* [Exercise requirements] From the line that contains "Image resolution: width=1132" through the line that contains "Click the pin dot on 数据库 tab", output every line of the listing below exactly and leave out all the rest.

* [Records provided]
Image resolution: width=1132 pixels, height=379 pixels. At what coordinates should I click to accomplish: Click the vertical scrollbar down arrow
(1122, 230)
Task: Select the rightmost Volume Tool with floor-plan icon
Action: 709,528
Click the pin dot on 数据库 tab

...

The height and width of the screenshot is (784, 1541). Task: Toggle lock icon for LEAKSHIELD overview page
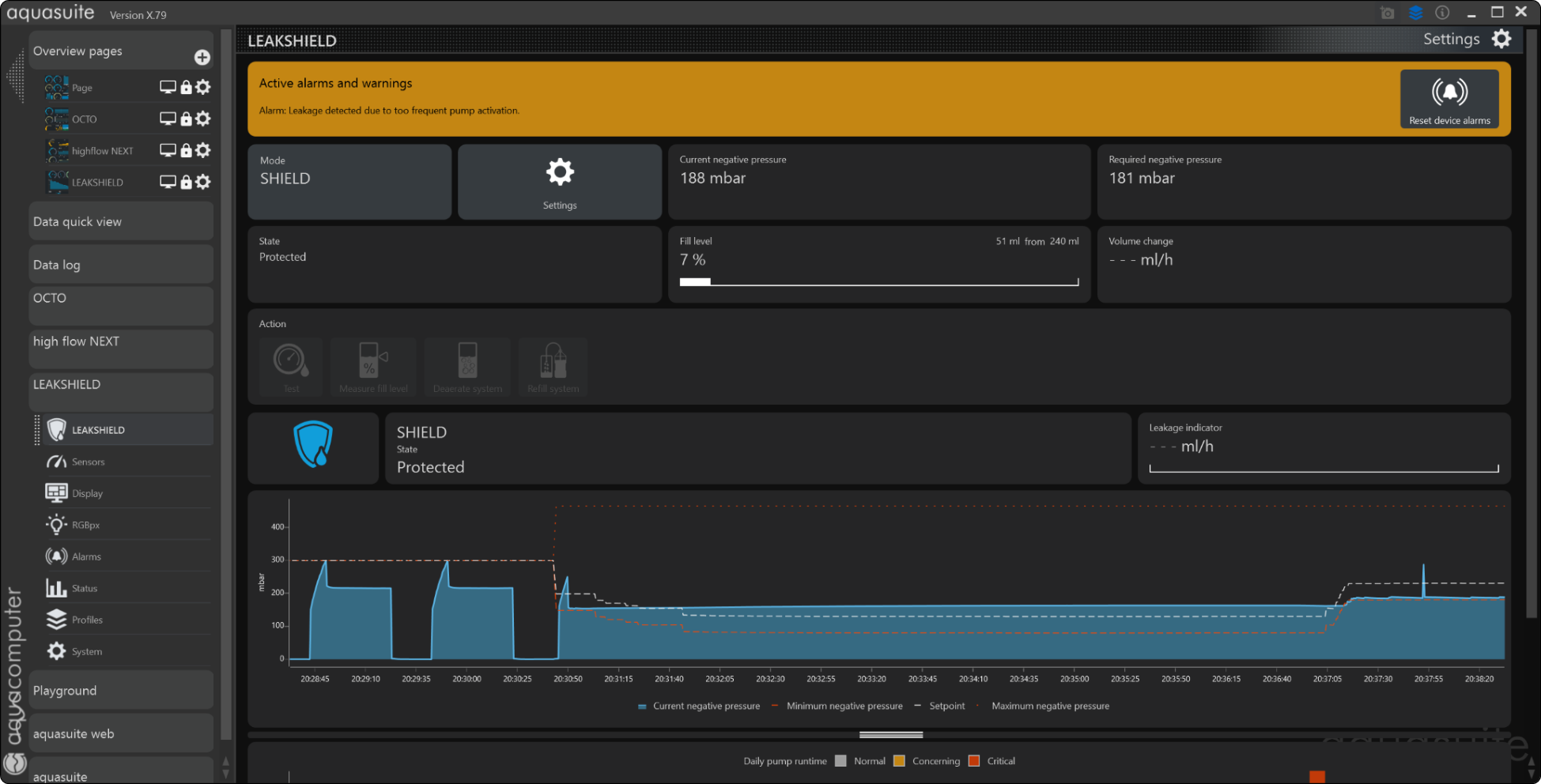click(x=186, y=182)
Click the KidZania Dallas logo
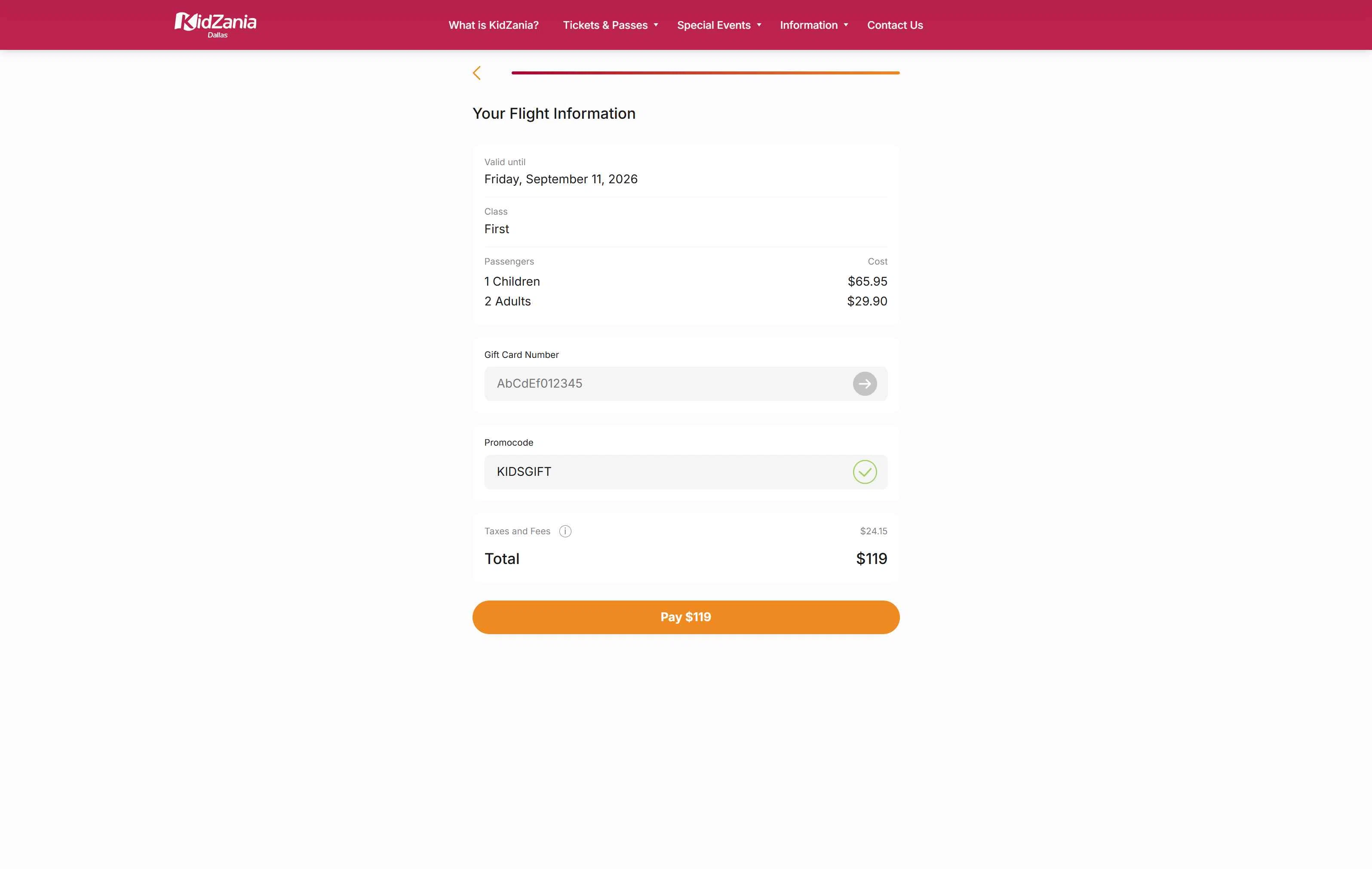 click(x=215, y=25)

* [Result for this task]
Image resolution: width=1132 pixels, height=379 pixels. At what coordinates should I click to accomplish: Click the vertical scrollbar down arrow
(1122, 230)
Task: Select the rightmost Volume Tool with floor-plan icon
Action: 709,528
Click the pin dot on 数据库 tab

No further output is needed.